Weekly column for CNN

WABC-TV writer Phil Lipof wobbled as he tried to keep the shape, pressed and pelted by wind flow and the circulating trash of the seaside in Beach Levels, N.J. Processor Reid of CBS dashed away from an inbound trend, just getting out of its accident. Jonathan Viglotti's indication was cut as he was standing at the front side of a high house in Long Isle.

As Gran Eileen Bloomberg advised the people of New You are able to Town to leave or stay inside, information systems were delivering their correspondents into the eye of the surprise.

Sandy began out last Thursday as a creating natural disaster in the Ocean that just one of CNN's nine computer designs estimated to turn remaining and hit the U. s. Declares, by Wednesday it became something to look at. Chad Myers, CNN's tornados professional, first described it on air that mid-day, and by Friday it was obvious that it was advancing for the Southern Seaboard. Myers began to move his soldiers, assessing who was available, and where, understanding he would need to soften an military of correspondents to protect the 500-mile spool of the surprise.

Now, CNN has at least 100 workers such as motorists, several correspondents and satellite tv providers at factors all along the Eastern Shore, as well as local online associates in every city in the large hurricane's direction.

"This is our Extremely Dish," Myers informed during a crack from his round-the-clock protection. "We have individuals that will be in the way of this surprise, and individuals will probably get harm."

Said Helen Swenson, senior vp live programming at The Weather Channel: "Whether you’re a news person or meteorologist, you live for this. You live first and foremost to tell people to get people out of harm's way; to be there for them before, during and after the storm; and tell people's real stories. We are typically on a 12 hours on, 12 hours off schedule. A lot of people are sleeping here."

For those out in the field, standing in the driving rain and wind, those hours are even more strenuous. Myers says that the network invested several years in scouting the strongest and highest spots in each city so they could park their trucks in the safest possible places and have access to multiple roadways.

"I can't save your life, but I need to do what I can to make sure you stay safe," he said of his reporters. "I feel personally responsible for them. … I sometimes tell them on the air that they need to leave."

Myers calls the field reporting essential to show people what they should not be doing, while Swenson defended the practice with verve.

"A picture is worth a thousand words, as they say," she offered. "If you didn’t have the pictures, how better could you describe the conditions of the storm? If they’re out there to the point where it’s not safe anymore, we shut down."

That decision, she said, often falls to their reporters in the field.

"Somebody like Jim Cantore and Mike Seidel, they’ve been out in the field 20-plus years; they know when it gets too rough," Swenson said. "They will get inside the satellite truck, park it between buildings. It actually happens a lot. What you don’t see is all the live shots we shut down and all the time that we shut them down to wait out the severity of the storm. We let the crews in the field make [the decision to shut down], and they’re the ones that know what’s best."

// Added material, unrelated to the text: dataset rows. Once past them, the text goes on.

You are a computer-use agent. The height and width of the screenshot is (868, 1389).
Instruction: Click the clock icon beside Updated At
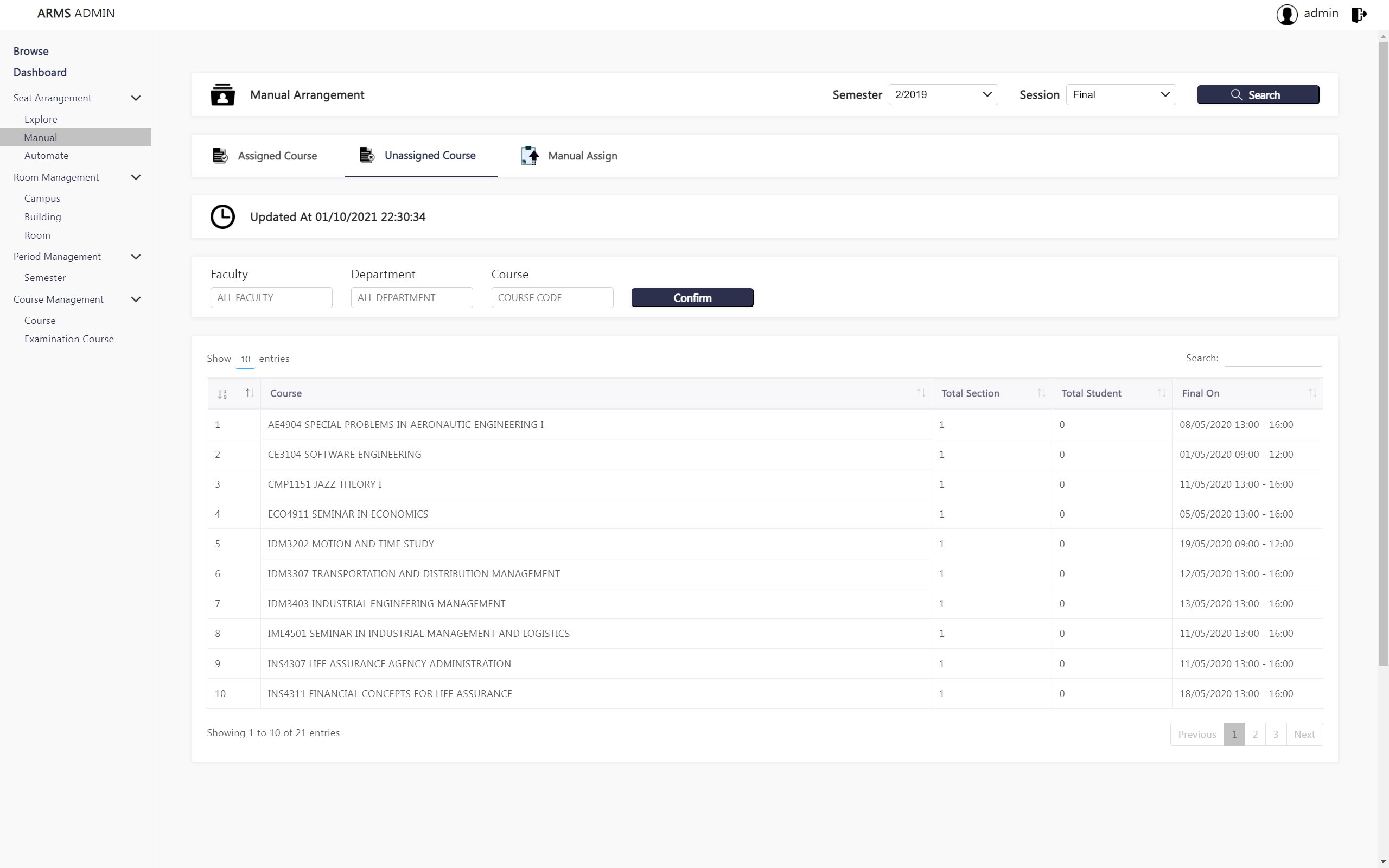click(222, 217)
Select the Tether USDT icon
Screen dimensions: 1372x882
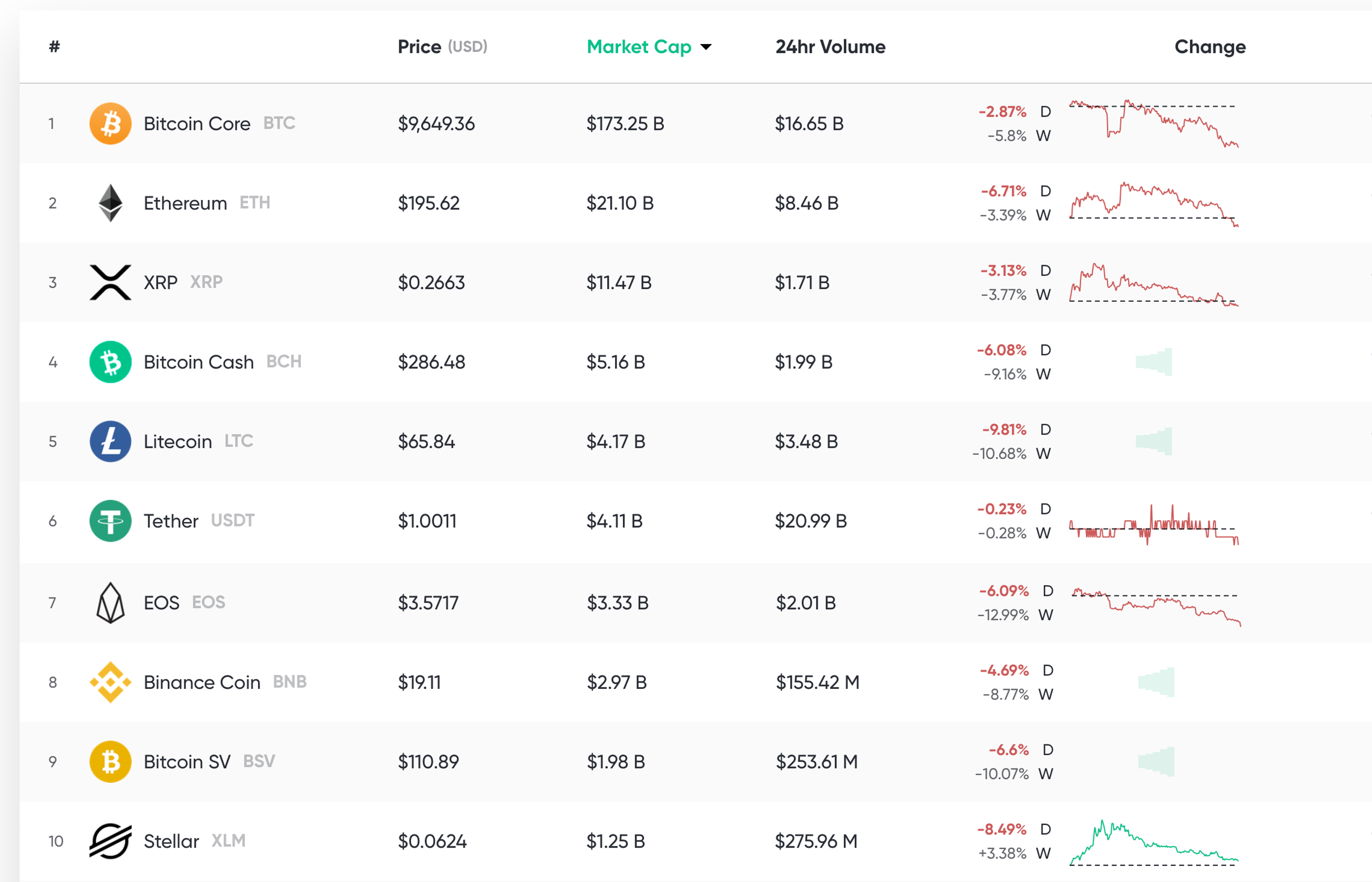pos(110,520)
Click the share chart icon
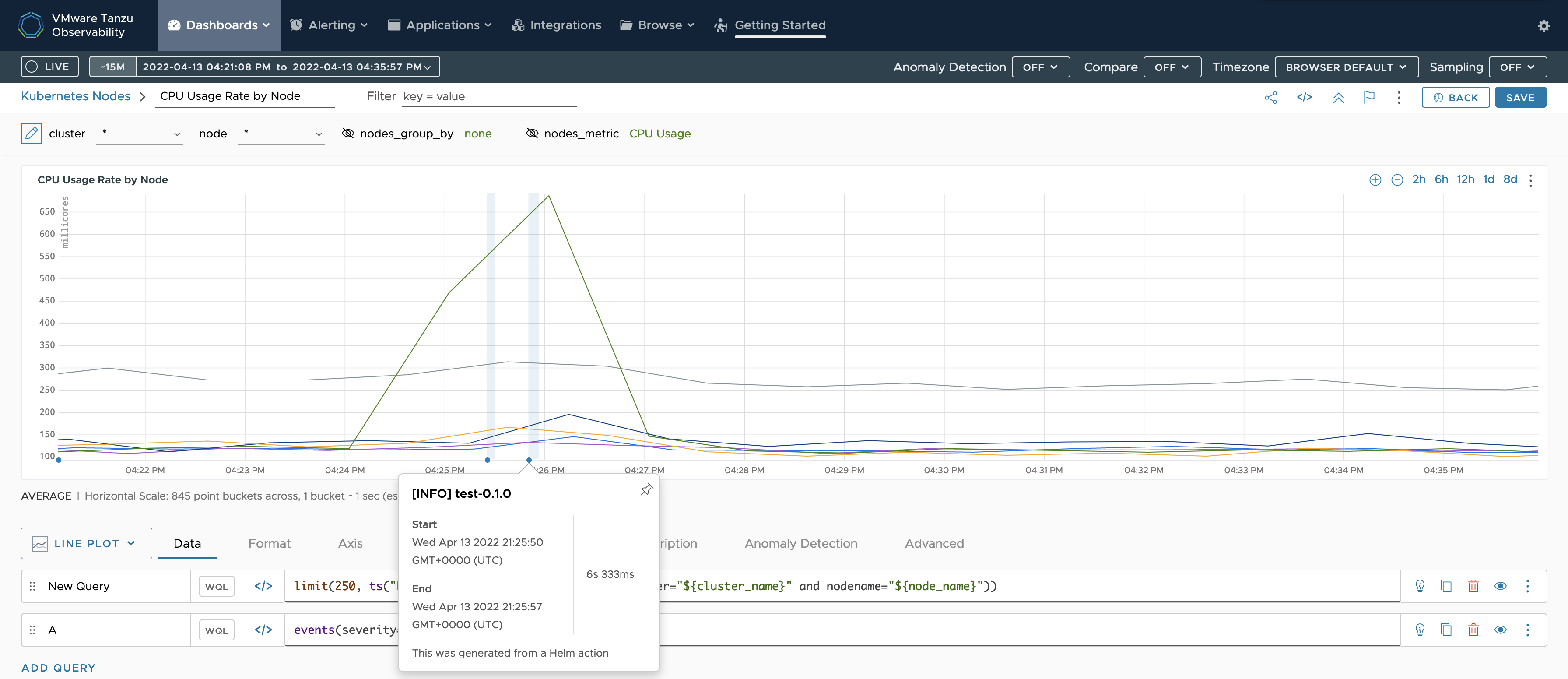Image resolution: width=1568 pixels, height=679 pixels. 1270,98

Both CNN and Weather Channel banned the use of the term "Frankenstorm" to describe Sandy, hoping to strike a more serious tone in coverage. Sensitive to charges of sounding alarmist, Swenson pitches the network as a hub of passionate people doing their life's work.

"At the end of the day, we consider ourselves at the Weather Channel a public service first," Swenson said. "If anyone thinks that during the storm, when you’re going to have a predicted 12 million people without power -- at that point, we’re lucky if we get ratings. We’re not in it to increase ratings. We have to be there for the people. That’ why we’re out there; that’s why we’re exhausted."